Я замерзаю. Я все время замерзаю, даже если напяливаю на себя три свитера сразу.
А еще мне дико хочется спать…
Я сижу у окна и по своему обыкновению злобствую: скорей бы — скорей бы! — кончилась эта проклятая зима и наступило лето. А летом тоже буду злобствовать и ждать зимы.
Еще я сочиняю эпитафии. И получаю за это деньги. Так что с голоду я не умру, потому что каждый день умирает кто-то другой…
…Потом пришла весна.
Снег медленно таял. Во дворе, под чахлыми кустиками черемухи, валялся полуразложившийся труп моего Йорика.
И все благодаря переезду акробатки Нелли.
В свое время она произвела на меня очень сильное впечатление. Тогда Нелли еще жила в другом месте.
Я пошел в цирк. И увидел хрупкую девочку в розовом платье.
На огромной высоте, в пустоте черного-черного пространства, под самым куполом, грациозно порхала розовая бабочка в ярком свете прожекторов. Я, затаив дыхание, следил за ее чудесным полетом. Прекрасная, воздушная, неповторимая; она казалась маленькой девочкой десяти-одиннадцати лет. Хотелось осторожно погладить ее по голове. Сводить в кафе-мороженое. С тихой радостью смотреть, как она с удовольствием будет есть холодные шоколадные шарики из блестящей вазочки. Хотелось вытирать ее пухлые губки кончиком белоснежного платочка… Позже я узнал, что акробатке Нелли в ту пору было уже тридцать два года.
— Здравствуйте, — раздался за спиной приятный женский голос. — Это ваш кот? Как его зовут?
Я обернулся. Позади стояла акробатка Нелли. У нее было бледное вытянутое лицо и пересохшие губы.

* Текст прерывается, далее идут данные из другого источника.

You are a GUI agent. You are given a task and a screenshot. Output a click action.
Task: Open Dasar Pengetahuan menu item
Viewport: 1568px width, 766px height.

— Его звали Йорик, — ответил я. — Ваш муж переехал его в прошлом году на грузовике.
— Бедный Йорик, — сказала она. — Бедный мой муж.
— А ваш муж с чего бедный? — грубовато поинтересовался я. — Его тоже переехал грузовик?
— Если бы, — вздохнула акробатка Нелли. — Моего мужа сожрал тигр. Прямо во время представления.
Я попросил рассказать подробности. Она рассказала. Коронный номер мужа-дрессировщика был: засунуть голову в пасть к тигру. Вот он и засунул. Раздались дружные аплодисменты. Тигр с ласковой кличкой Марсик сомкнул пасть. Аплодисменты смолкли.
— Печально, — сказал я, не испытывая, впрочем, особой печали.
— Да, неприятно, — спокойно кивнула акробатка Нелли. И без видимой связи добавила: — Я его не любила.
На дворе пригревало солнышко. Птички чирикали.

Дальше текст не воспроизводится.